== Data provided ==
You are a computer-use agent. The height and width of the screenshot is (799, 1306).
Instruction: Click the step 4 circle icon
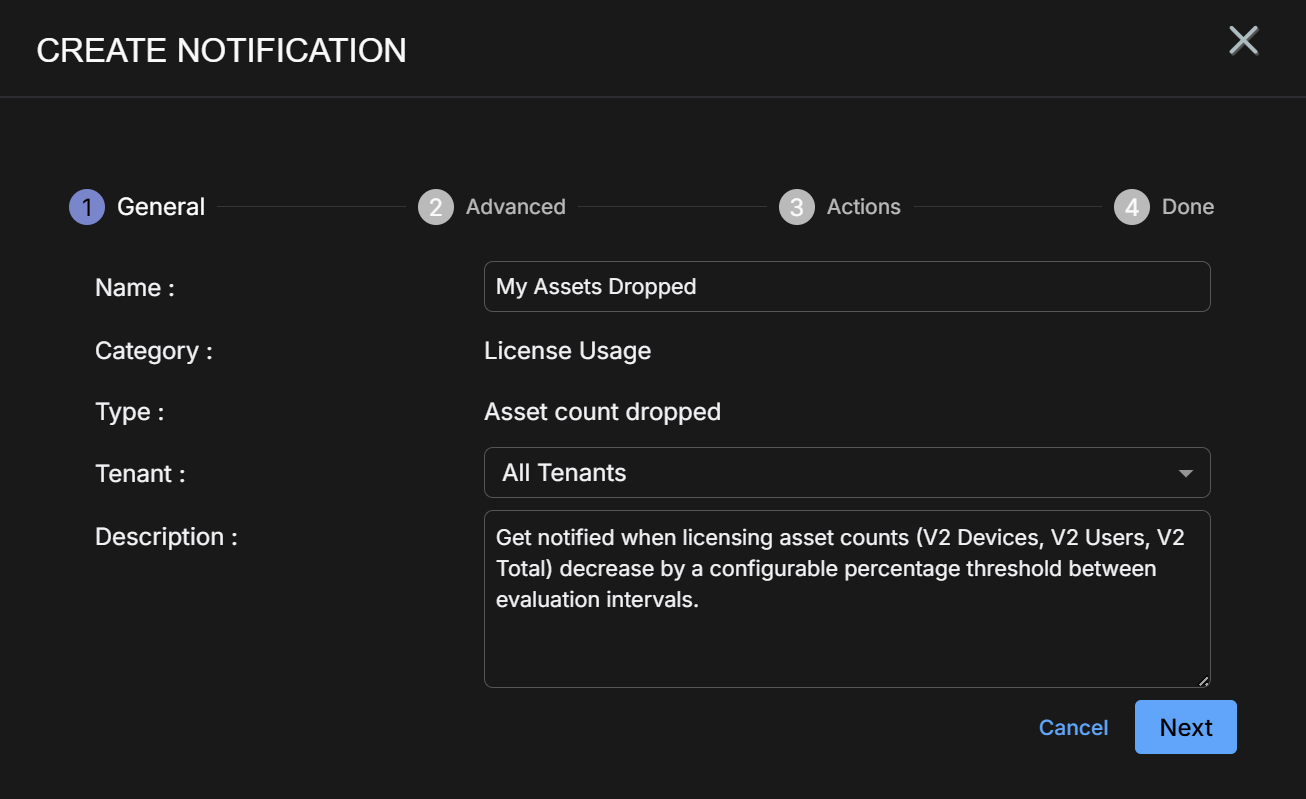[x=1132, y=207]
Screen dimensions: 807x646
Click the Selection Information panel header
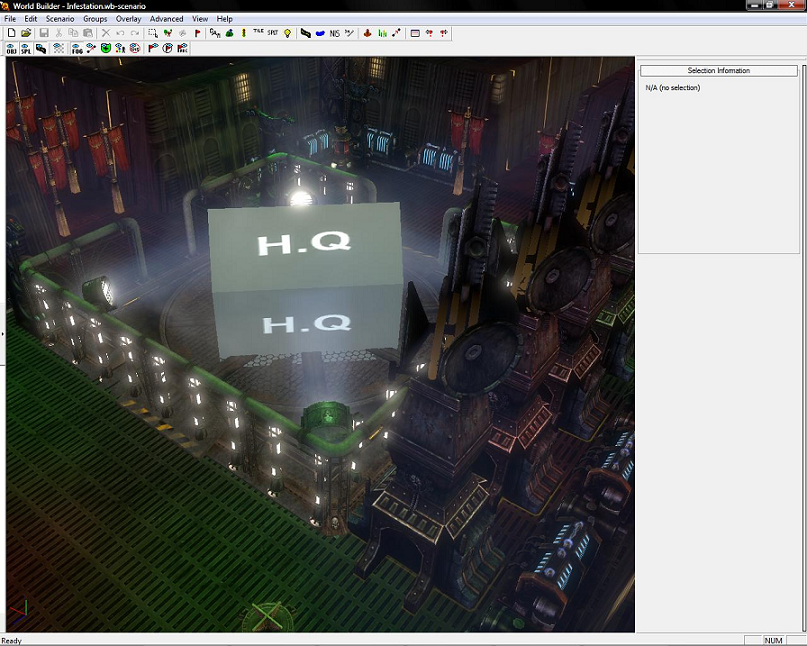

== What you will do ==
The preceding listing must be repeated exactly, with all images dropped.

== Written solution ==
You are a computer-use agent. The height and width of the screenshot is (799, 1306).
Instruction: Click the step 4 circle icon
[x=1132, y=207]
Screen dimensions: 807x646
Click the Selection Information panel header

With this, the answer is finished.